Un mois après le début de l’insurrection qui a porté le coup fatal à la présidence de Jean-Bertrand Aristide, l’incertitude continue de peser sur la validité du scénario de sortie de crise élaborée par la communauté internationale. Tout d’abord celle-ci avance en ordre dispersé et, cinq jours après la chute du chef de l’Etat, des voix discordantes se font entendre de plus en plus clairement sur le processus qui a conduit à la situation actuelle et notamment sur les conditions du départ du président élu.

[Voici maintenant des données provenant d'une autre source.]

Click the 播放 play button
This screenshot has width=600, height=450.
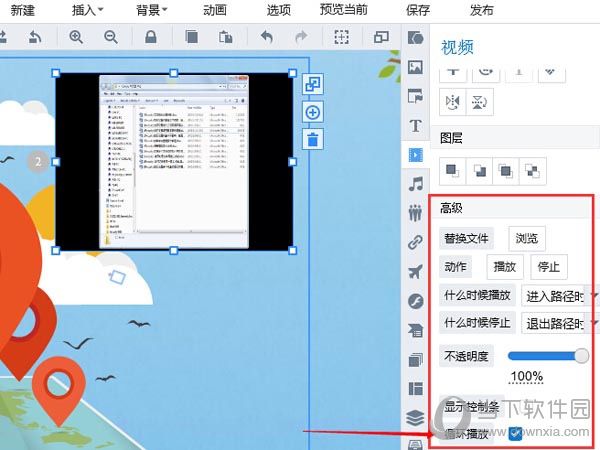click(x=503, y=267)
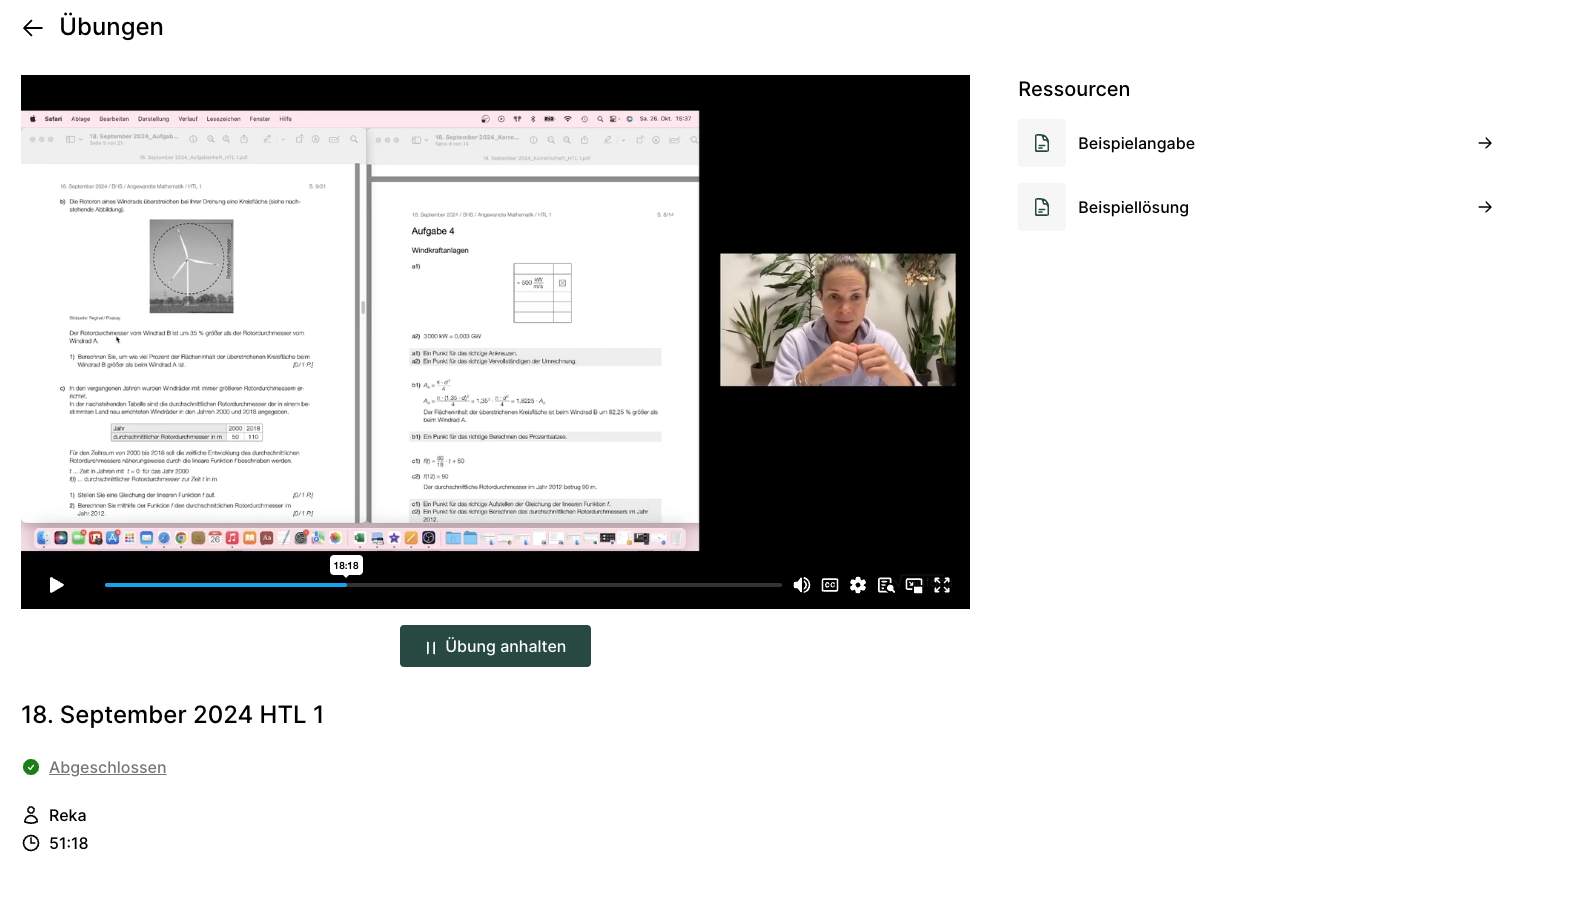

Au mépris du devoir de réserve qui lui est réclamé et en dépit de l’embarras qu’il provoque à Bangui, première étape de son exil avant de rejoindre l’Afrique du Sud, Jean-Bertrand Aristide multiplie les déclarations selon lesquelles il est bien parti contre sa volonté et a été victime d’un coup d’Etat. Il accuse les Etats-Unis de l’avoir enlevé et la France de complicité, en rétorsion à sa demande de restitution de la dette de l’indépendance, de 21,7 milliards de dollars, réclamée par Port-au-Prince à Paris. Selon lui, «il n’y a pas eu démission formelle selon les normes» et il déclare vouloir rentrer dans son pays. Son avocat envisage de porter plainte pour «rapt international».
Vendredi, le ministère français des Affaires étrangères qualifiait de «tout à fait inappropriée» les déclarations du président déchu. «Les choses sont très claires, il n’y a aucune matière à quelque polémique que ce soit. Nous avons dit que le président Aristide était face à ses responsabilités, il les a prises», a annoncé le porte-parole, Hervé Ladsous. Même tonalité à Washington où le porte-parole du département d’Etat a assuré qu’«il n’y a pas eu de kidnapping, pas eu de coup, pas eu de menace. Nous avons fini par le secourir en le faisant sortir du pays alors qu’il aurait très certainement dû affronter des violences». En conséquence, les Etats-Unis ont catégoriquement rejeté la demande d’enquête sur les circonstances du départ de M. Aristide.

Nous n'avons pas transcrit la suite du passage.